The Spring 2019 Anime Preview Guide

How would you rate episode 1 of

What is this?

Three years ago, a mysterious phenomenon occurred in Tokyo, and hundreds of people vanished without a trace. Today the city is known simply as “Lost,” and entry is forbidden while the government tries to figure out what happened. The sole survivor of the event is a teenage girl named Yuki, and in the intervening years she's been subjected to a variety of tests for undisclosed reasons. Now a mysterious group has asked courier Takuya to free her from the grasp of her testers and deliver her to Lost – as a coded message claiming to be from her father asks. Takuya accepts the job, but the group known as The Agency isn't going to let Yuki go without a fight – and it may cost him his life. AFTERLOST is based on a mobile game and streams on Funimation, Sundays at 11:30 AM EST.

How's Funimation's SimulDub?

Well, there wasn't really going to be any helping this one, was there? AFTERLOST's first episode (and second and third and so on) is about 90% technobabble and exposition by volume, and there's only so much that any cast can do with such lackluster material. Lindsay Seidel tries her best with her limited role of crying and gasping as Yuki, while Jason Liebrecht lends his quintessentially distant-yet-gentle delivery to the gruff courier Takuya. The series' many supporting roles acquit themselves well, spooling through the as-you-know dialogue and plot-point-breakdowns with the appropriate amount of beleaguered gravitas, but when it comes to AFTERLOST, even an actor's best efforts can't really shine beneath a story this cold, cryptic, and convoluted. It's a good solid alternative for anyone averse to subtitles, but this is still a mobile game adaptation that doesn't really deserve your attention in any language. -- Jacob Chapman

How was the first episode?

◇ ◇ ◇ ◇

## [INSTRUCTION 1]
Condense the paragraph of the AFTERLOST preview that begins "Three years ago" into a short bulleted list that keeps its main facts.
## [INSTRUCTION 2]
Does the AFTERLOST preview support each statement below? Answer yes or no, and quote the words that decide it.
(a) Yuki is the only person who survived the event in Tokyo.
(b) AFTERLOST is adapted from a novel.
(c) Jason Liebrecht voices Yuki in the dub.
## [INSTRUCTION 3]
Using the AFTERLOST preview, answer each question briefly.
(a) What is Tokyo known as today?
(b) When does AFTERLOST stream on Funimation?
(c) Who voices Takuya in the SimulDub?

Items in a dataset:
◇ ◇ ◇ ◇

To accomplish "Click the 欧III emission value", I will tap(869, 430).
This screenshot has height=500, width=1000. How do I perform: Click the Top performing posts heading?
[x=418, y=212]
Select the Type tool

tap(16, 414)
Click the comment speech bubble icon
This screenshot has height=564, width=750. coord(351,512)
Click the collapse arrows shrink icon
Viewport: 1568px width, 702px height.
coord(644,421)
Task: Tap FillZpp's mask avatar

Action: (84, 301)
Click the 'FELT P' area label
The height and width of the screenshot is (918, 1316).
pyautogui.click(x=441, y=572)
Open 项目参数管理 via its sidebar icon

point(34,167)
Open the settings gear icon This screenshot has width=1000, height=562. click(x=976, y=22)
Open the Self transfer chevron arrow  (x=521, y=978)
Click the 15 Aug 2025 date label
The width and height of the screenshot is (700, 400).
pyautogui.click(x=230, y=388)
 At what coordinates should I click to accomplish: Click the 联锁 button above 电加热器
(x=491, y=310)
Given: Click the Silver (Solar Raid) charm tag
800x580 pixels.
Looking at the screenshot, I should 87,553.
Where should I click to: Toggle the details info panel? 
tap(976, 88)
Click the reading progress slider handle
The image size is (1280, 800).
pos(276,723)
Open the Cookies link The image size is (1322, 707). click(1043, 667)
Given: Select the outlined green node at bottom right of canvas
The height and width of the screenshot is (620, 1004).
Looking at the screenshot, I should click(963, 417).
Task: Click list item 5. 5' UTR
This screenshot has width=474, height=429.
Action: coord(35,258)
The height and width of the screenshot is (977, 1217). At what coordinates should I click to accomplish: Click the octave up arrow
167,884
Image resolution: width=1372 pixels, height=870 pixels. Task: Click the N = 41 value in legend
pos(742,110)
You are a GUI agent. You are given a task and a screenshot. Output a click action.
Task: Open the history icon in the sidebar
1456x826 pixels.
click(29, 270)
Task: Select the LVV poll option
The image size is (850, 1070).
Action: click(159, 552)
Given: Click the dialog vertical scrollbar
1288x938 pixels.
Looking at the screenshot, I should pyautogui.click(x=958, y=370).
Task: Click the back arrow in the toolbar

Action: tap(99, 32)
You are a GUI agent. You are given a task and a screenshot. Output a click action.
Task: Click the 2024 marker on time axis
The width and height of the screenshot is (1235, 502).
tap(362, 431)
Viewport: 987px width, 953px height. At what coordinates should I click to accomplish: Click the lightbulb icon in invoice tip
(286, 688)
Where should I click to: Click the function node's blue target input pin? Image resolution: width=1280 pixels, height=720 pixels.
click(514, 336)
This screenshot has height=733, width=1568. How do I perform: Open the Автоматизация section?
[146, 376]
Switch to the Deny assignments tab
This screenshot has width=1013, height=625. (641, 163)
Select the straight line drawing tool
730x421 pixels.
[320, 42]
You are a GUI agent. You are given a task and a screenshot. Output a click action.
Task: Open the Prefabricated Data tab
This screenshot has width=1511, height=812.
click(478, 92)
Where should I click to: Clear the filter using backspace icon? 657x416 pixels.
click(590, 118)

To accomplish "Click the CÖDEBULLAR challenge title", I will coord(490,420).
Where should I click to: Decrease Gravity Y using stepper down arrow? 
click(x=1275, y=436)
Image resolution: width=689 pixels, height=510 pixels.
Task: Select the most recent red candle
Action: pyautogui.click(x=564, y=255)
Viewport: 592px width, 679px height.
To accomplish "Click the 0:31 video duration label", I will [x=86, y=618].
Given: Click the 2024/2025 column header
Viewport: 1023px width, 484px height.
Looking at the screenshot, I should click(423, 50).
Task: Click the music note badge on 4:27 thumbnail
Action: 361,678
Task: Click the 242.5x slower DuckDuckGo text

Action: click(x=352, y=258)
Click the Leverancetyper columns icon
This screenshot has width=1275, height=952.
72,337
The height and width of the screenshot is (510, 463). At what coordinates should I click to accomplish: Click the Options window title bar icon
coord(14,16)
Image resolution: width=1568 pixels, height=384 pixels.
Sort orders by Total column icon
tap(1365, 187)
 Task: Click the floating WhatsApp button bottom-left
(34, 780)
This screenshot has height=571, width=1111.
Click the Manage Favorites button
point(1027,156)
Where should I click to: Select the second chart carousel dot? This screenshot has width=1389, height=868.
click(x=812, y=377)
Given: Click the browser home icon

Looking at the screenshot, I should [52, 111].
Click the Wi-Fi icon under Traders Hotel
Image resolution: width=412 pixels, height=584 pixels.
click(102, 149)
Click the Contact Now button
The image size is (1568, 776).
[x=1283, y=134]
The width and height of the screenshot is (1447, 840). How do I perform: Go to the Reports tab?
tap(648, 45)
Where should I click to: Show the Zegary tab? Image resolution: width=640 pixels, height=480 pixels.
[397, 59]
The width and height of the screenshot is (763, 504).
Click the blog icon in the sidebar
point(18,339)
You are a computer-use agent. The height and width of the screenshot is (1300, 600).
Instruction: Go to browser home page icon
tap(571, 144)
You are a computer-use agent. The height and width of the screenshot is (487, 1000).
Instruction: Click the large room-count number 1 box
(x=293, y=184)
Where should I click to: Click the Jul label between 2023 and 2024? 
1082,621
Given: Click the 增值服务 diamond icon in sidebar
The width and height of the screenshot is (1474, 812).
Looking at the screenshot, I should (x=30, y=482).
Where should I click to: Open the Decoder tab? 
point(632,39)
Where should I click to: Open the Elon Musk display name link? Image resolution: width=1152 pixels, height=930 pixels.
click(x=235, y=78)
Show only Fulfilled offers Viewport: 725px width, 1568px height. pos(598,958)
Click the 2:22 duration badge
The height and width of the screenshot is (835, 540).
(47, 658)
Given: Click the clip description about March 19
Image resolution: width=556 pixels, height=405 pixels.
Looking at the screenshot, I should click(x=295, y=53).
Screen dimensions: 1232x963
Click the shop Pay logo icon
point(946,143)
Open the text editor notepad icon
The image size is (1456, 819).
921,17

◇ ◇ ◇ ◇

## [EXERCISE RESPONSE 1]
- Three years ago, a mysterious phenomenon in Tokyo made hundreds of people vanish without a trace.
- The city is now called "Lost," and entry is forbidden while the government investigates.
- Yuki, a teenage girl, is the sole survivor and has since undergone tests for undisclosed reasons.
- A mysterious group hires courier Takuya to free her from her testers and deliver her to Lost, as a coded message claiming to be from her father asks.
- Takuya accepts, but The Agency won't let Yuki go without a fight, and it may cost him his life.
- AFTERLOST is based on a mobile game and streams on Funimation, Sundays at 11:30 AM EST.

## [EXERCISE RESPONSE 2]
(a) Yes: "The sole survivor of the event is a teenage girl named Yuki"
(b) No: "AFTERLOST is based on a mobile game"
(c) No: "Lindsay Seidel tries her best with her limited role of crying and gasping as Yuki"

## [EXERCISE RESPONSE 3]
(a) "Lost"
(b) Sundays at 11:30 AM EST
(c) Jason Liebrecht